Timmerman and Capp came up with an interesting little piece of research but like most of what UFV or the ACS or MCC has come up with it is neither rigourously academic enough nor scientifically grounded enough to tell us anything we don’t already know.

If UFV is ever going to be taken seriously as a real university it is going to have to stop producing mediocre material and listening to the local cheerleaders who do not have the universitiy’s long term survival or academic reputation at heart.

DWS TeePee  09_12_14 Bas Stevens photo.

DWS TeePee 09_12_14 Bas Stevens photo.

Among the interesting facts revealed in the survey:

  • 49% found tolerance (drugs) to be important/desirable housing feature
  • 26% found discrimination and the stigma associated with living on the streets a problem and the same group felt the treatment they received from service providers and welfare was a problem
  • 46% of individuals on the street feel absolutely unsafe

It is fascinating that given those little nuggets, the DWS was not asked to participate in the project. Even the MCC found that 60-80% of people on the street self identified as addicts and yet we are still talking about the homeless as though they are people who are temporarily down on their luck and just require a good meal and some good advice from a nice Christian organization to get back on their feet.
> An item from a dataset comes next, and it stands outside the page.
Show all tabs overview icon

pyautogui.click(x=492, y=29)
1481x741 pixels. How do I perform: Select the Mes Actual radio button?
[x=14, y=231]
I don’t know why this community is so insistent on sticking to its thick-headed approach to providing help to people which they do not want, cannot use and in no way addresses the problems or the issues they face.

Until Abbotsford can get it into its collective head that the people who live on our streets in agony are not fodder for the business of Christianity nor fodder for the business of poverty which our care facilities have become.

If we keep using a ham-fisted amateurish approach, relying on pseudo-academic claptrap and political hocus pocus while everybody involved in helping the poor keeps spending most of their time protecting their own asses instead of telling the truth about their inability to fix things the Abbotsford Homeless Crisis will just keep going from bad to worse. More people will fall through the cracks, end up on the street, become statistics and end up dying of neglect because the people to whom we’ve entrusted the job simply can’t do it.

It is becoming more and more clear that the amateurs responsible for treating, healing and helping our mentally ill, our drug addicts and our alcohol dependent men and women simply don’t know what they are doing. They should allow someone who knows how to do the work at which they are failing so miserably take over before too many more people die.